One alternative is to transfer your cryptocurrency to an exchange, says Certified Financial Planner Avani Ramnani, lead advisor at Francis Financial. Exchanges and custodians such as Coinbase provide a more convenient solution in the form of a vault, which is effectively a physical safe deposit box for your private cryptographic key.
Coinbase provides joint accounts, which facilitate the transfer of crypto assets to inheritors. If the custodian does not support joint accounts, you must choose a beneficiary with the exchange that holds your crypto assets. Ramnani warns investors to examine their custodian’s service rules to see how they intend to conduct postmortem account administration so that their loved ones can inherit their assets without difficulty.

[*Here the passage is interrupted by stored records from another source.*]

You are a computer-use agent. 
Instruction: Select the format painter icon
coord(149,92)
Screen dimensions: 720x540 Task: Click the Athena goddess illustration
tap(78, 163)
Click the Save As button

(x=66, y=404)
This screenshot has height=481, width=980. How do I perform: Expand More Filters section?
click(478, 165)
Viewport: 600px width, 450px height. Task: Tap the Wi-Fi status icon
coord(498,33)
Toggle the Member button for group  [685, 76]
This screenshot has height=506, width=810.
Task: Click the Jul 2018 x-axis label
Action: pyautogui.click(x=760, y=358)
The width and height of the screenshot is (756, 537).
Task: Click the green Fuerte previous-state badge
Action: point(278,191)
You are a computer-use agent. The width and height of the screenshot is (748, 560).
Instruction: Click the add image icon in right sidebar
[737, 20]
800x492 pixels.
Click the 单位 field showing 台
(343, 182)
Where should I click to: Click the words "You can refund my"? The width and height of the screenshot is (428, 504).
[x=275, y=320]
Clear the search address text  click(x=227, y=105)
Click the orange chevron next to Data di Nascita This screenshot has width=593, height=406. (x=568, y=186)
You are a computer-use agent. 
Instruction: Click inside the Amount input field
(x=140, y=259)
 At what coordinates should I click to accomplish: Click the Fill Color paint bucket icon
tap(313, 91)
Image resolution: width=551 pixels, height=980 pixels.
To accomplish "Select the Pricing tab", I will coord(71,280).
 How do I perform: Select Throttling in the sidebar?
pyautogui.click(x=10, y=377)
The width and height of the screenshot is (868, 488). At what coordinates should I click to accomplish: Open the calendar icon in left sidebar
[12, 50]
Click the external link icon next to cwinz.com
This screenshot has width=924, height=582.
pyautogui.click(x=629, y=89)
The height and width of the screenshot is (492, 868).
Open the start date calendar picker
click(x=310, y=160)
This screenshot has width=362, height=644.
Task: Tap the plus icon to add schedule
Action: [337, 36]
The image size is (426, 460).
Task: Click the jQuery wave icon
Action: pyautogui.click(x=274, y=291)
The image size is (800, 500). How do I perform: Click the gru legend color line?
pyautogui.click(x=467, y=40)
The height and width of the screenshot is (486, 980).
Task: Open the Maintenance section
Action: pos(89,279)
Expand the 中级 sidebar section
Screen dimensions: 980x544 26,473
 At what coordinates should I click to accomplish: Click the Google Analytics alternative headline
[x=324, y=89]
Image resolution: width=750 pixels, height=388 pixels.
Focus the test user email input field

A trust account is another alternative; Zimmerman is working with a customer to establish such a cryptocurrency account. According to Zimmerman, a trust account is advantageous since it bypasses the probate procedure and may facilitate a quicker transfer to heirs. The main difficulty with a trust-owning cryptocurrency is that the estate attorney must include wording allowing the trustee to buy and sell “risky” investments.
Additional Digital Assets
Ramnani recommends giving your kids access to your digital life, including cryptocurrency. Provide instructions for accessing online bank accounts, frequent flier miles, rewards points, PayPal, Venmo, Google Wallet, Apple Wallet, and prepaid cards.
Each of these accounts may contain considerable sums of money, and it is crucial to ensure that your family inherits them. Consider a password manager that enables you to establish strong passwords and share them with family members if needed.